Essa foi nas palavras do biólogo Mário Moscatelli “uma tragédia anunciada”. Segundo o especialista, esse é o preço que se paga quando existem apenas dois ou três para fiscalizar centenas de barragens desse tipo. Moscatelli arrisca dar mais uma má notícia: “essa será uma de tantas outras [tragédias] que virão”. Pessimista o biólogo? Não, apenas realista. Infelizmente, essa tragédia é apenas uma amostra do descaso que o território brasileiro vem sofrendo. Não podemos esquecer que tragédia semelhante, mas em menor grau de devastação, ocorreu em 2003, quando uma barragem de rejeitos industriais se rompeu em Cataguases (MG), espalhando resíduos por 200 quilômetros do Rio Paraíba do Sul, e pouco ou quase nada se fez naquela época.
As barragens de rejeitos são estruturas de terra construídas para armazenar os resíduos de mineração, elas contêm uma mistura de lama, areia e água, lixo que sobra da produção do minério. Atualmente, existem mais de 450 estruturas do tipo no território mineiro, isso de acordo com dados da Fundação Estadual do Meio Ambiente (Feam).
Nos últimos dias, a Organização das Nações Unidas (ONU) fez duras críticas à resposta do governo, da Vale e da mineradora anglo-australiana BHP ao problema. Representantes da ONU criticaram a demora de três semanas para a divulgação de informações sobre os riscos reais gerados pela lama que desembocou no Rio Doce, já que segundo a organização intergovernamental este não é o momento para posturas defensivas.
É revoltante a falta de preparo do país para lhe dar com esse tipo de situação; faltou recurso humano, infraestrutura e real força de vontade dos órgãos públicos para agir de forma adequada e evitar que a tragédia humana também se transformasse na maior tragédia ambiental do Brasil. Quando as autoridades entenderão que o exercício da proteção ambiental não se dá apenas no licenciamento ambiental?
É evidente que muitas ações poderiam ter sido tomadas para evitar tamanho desastre, já que estudos anteriores mostravam o risco dessas instalações, mas é também irresponsável não ter um plano de contingência, pois é preciso ter estratégias emergenciais para qualquer tipo de acidente, ainda mais problemas desta magnitude. Faço parte do grupo de pessoas que não entende como a lama que demorou mais de 10 dias para alcançar o mar não foi desviada de maneira efetiva para regiões de menor risco ambiental. Esse é um caso de calamidade pública que necessita de todo apoio possível, inclusive internacional, mas o que se viu foi uma sucessão de erros e de falta de interesse de todos os lados.

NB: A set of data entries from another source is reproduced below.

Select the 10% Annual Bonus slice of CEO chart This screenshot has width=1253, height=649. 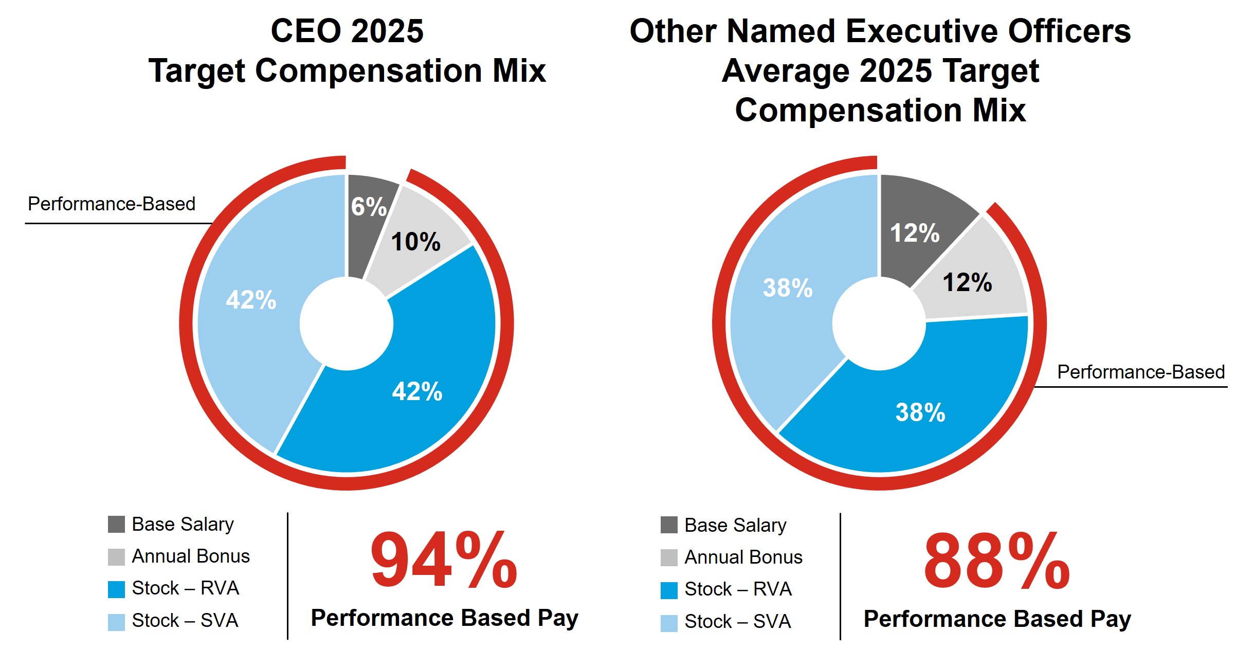pyautogui.click(x=415, y=242)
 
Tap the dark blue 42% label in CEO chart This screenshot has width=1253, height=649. pyautogui.click(x=417, y=391)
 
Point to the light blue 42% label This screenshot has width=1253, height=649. pyautogui.click(x=251, y=300)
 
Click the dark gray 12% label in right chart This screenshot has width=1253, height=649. pyautogui.click(x=915, y=233)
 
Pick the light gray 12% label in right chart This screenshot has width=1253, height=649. pyautogui.click(x=967, y=282)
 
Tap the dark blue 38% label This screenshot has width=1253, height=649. pyautogui.click(x=920, y=412)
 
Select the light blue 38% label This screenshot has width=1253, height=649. pyautogui.click(x=788, y=288)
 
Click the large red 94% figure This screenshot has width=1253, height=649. pyautogui.click(x=443, y=561)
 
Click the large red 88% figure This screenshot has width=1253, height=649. pyautogui.click(x=996, y=562)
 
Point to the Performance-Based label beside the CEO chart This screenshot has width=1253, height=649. pyautogui.click(x=112, y=204)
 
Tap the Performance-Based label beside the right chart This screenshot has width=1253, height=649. pyautogui.click(x=1140, y=372)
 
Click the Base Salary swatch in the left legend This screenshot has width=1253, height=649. pyautogui.click(x=116, y=525)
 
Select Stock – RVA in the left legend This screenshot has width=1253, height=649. pyautogui.click(x=185, y=588)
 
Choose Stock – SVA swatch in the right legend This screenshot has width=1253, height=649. pyautogui.click(x=669, y=623)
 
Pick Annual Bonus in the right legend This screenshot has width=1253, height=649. pyautogui.click(x=743, y=557)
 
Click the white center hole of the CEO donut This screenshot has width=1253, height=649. pyautogui.click(x=347, y=323)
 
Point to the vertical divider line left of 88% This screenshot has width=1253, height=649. pyautogui.click(x=840, y=576)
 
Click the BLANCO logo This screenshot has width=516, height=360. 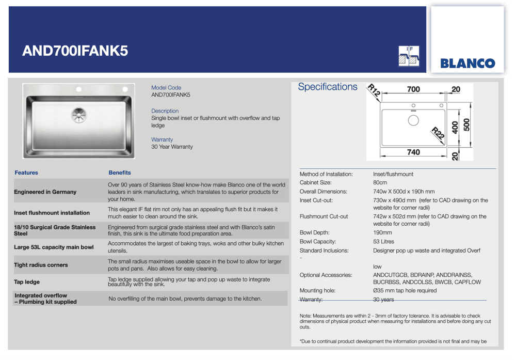click(467, 64)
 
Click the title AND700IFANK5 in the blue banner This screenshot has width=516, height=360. click(75, 51)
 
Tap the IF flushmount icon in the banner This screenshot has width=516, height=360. click(409, 56)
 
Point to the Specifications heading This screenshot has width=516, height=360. click(328, 87)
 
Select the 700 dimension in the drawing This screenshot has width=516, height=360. click(413, 89)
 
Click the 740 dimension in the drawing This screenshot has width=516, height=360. click(413, 152)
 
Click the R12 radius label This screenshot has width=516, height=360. click(374, 91)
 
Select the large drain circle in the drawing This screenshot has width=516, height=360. click(413, 120)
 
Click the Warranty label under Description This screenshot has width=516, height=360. click(162, 139)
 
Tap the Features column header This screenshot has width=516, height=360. click(26, 173)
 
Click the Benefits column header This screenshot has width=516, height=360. click(120, 173)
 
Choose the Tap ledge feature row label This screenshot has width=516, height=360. click(27, 282)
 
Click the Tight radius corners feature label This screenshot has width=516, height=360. click(41, 265)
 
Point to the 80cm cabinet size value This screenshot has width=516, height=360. click(380, 183)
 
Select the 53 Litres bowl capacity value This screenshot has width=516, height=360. click(383, 242)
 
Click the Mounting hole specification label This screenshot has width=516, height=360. click(318, 291)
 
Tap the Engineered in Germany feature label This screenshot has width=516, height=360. click(45, 192)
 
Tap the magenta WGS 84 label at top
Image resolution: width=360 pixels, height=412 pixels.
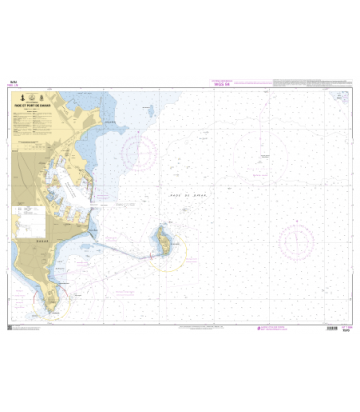click(x=223, y=85)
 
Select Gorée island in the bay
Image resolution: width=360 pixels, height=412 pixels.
click(x=163, y=237)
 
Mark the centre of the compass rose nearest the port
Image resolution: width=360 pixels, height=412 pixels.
click(x=140, y=150)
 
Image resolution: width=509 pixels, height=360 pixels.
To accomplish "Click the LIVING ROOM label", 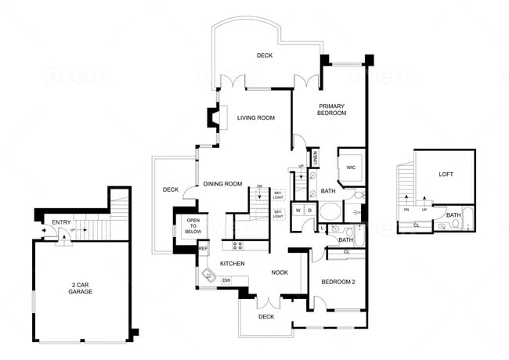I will point(256,118).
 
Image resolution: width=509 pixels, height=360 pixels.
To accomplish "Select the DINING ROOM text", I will point(222,184).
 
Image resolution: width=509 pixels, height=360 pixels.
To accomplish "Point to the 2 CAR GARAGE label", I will point(80,287).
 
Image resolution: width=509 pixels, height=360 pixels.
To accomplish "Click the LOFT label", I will point(446,175).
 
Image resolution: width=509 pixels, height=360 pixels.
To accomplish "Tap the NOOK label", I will point(280,272).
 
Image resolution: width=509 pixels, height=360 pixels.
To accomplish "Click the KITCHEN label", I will point(233,263).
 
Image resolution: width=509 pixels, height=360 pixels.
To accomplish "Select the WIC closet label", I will point(352,167).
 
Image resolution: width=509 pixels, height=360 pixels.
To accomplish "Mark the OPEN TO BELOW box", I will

Os danos ainda são de uma magnitude imensurável, o que sabemos é que a lama matou pessoas e que desceu rio abaixo matando todos os peixes. A lama verdadeiramente matou o Rio Doce, região com uma biodiversidade bem diversificada. O tempo de recuperação ainda é inestimável, sabe-se apenas que se nada for feito o prejuízo ambiental desse ‘tsunami marrom’ pode demorar mais de 100 anos para ser revertido.
Além disso, a lama poderá gerar uma tragédia mundial sem precedentes, segundo o biólogo André Ruschi a foz do rio Doce concentra 83% das algas calcárias da costa brasileira, e elas são um dos principais ‘fixadores’ de gás carbônico da atmosfera, e a chegada da lama ao mar poderia por fim resultar na elevação da temperatura da Terra.
O descaso com a população e com o meio ambiente se repete diariamente, talvez em menor grau, mas tem pouco a pouco ceifado vidas e a nossa biodiversidade. Até quando permitiremos que matem nossa pátria amada?